Backbenchers rallied round the prime minister and chancellor on Wednesday afternoon after Keir Starmer hailed the measures being announced as “a Labour budget with Labour values”.

The decision to entirely scrap the two-child limit, which prevents parents from claiming child tax credit or universal credit for more than two children, was openly celebrated by dozens of Labour MPs who have been publicly and privately pushing for the measure. It will cost £3bn at the end of this parliament.

In a joint statement Helen Hayes and Debbie Abrahams, the chairs of the education and work and pensions select committees, said the move would “immediately lift hundreds of thousands of children out of poverty and stop even more being drawn into it”.

Antonia Bance, Labour MP for Tipton and Wednesbury and former senior union official, said on Bluesky that she had “worked to end the two-child limit ever since the day I was elected” and that ministers had “acted to give every child the best start in life”.

Ruth Cadbury, Labour MP for Brentford and Isleworth and chair of the transport select committee, said Reeves was lifting nearly half a million children out of poverty “at the stroke of a pen”.

Announcing the decision in the Commons, Reeves said she would not “preside over a status quo that punishes children for the circumstances of their birth”.

One Labour frontbencher said that “the price of keeping the PLP on side to secure some time and bandwidth is probably what made it worth it – as well as lifting more children out of poverty”. They added that the budget had bought the chancellor “time and respect – the question is what she and the PM now do with it”.

Starmer and Reeves have embarked on a charm offensive in recent weeks to shore up their position with their fractious parliamentary party. The chancellor privately urged Labour MPs on Monday to back her make-or-break budget and told them that “when you look at the distributional analysis you’ll see this is a Labour budget, a progressive budget, a budget I’m proud of”.

Among the measures unveiled on Wednesday that have proven popular with backbenchers, Reeves raised the minimum wage and introduced a gambling levy on online betting companies and a tax on homes worth over £2m.

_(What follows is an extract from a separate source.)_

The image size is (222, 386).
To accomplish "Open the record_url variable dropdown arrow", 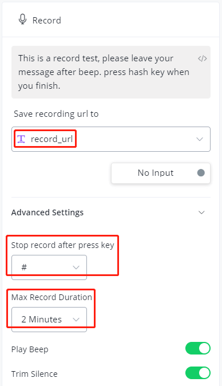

But privately Labour MPs said the parliamentary party’s reactions to the budget were mixed. One MP called it a “complete shambles” and “worst budget I’ve seen”, adding: “They could have taxed banks, they chose to tax our constituents instead.”

They cited the decision to freeze income tax thresholds for another three years, the budget’s central revenue-raising measure, which will generate £7.6bn by 2030 by bringing more people into paying tax and into higher tax bands. The budget includes a tax raid on pension contributions and cuts the tax-free cash Isa limit for under-65s.

Kemi Badenoch, the Conservative leader, told the Commons that “all this budget delivers is higher taxes and out of control spending” and said it made Reeves’s position “untenable”.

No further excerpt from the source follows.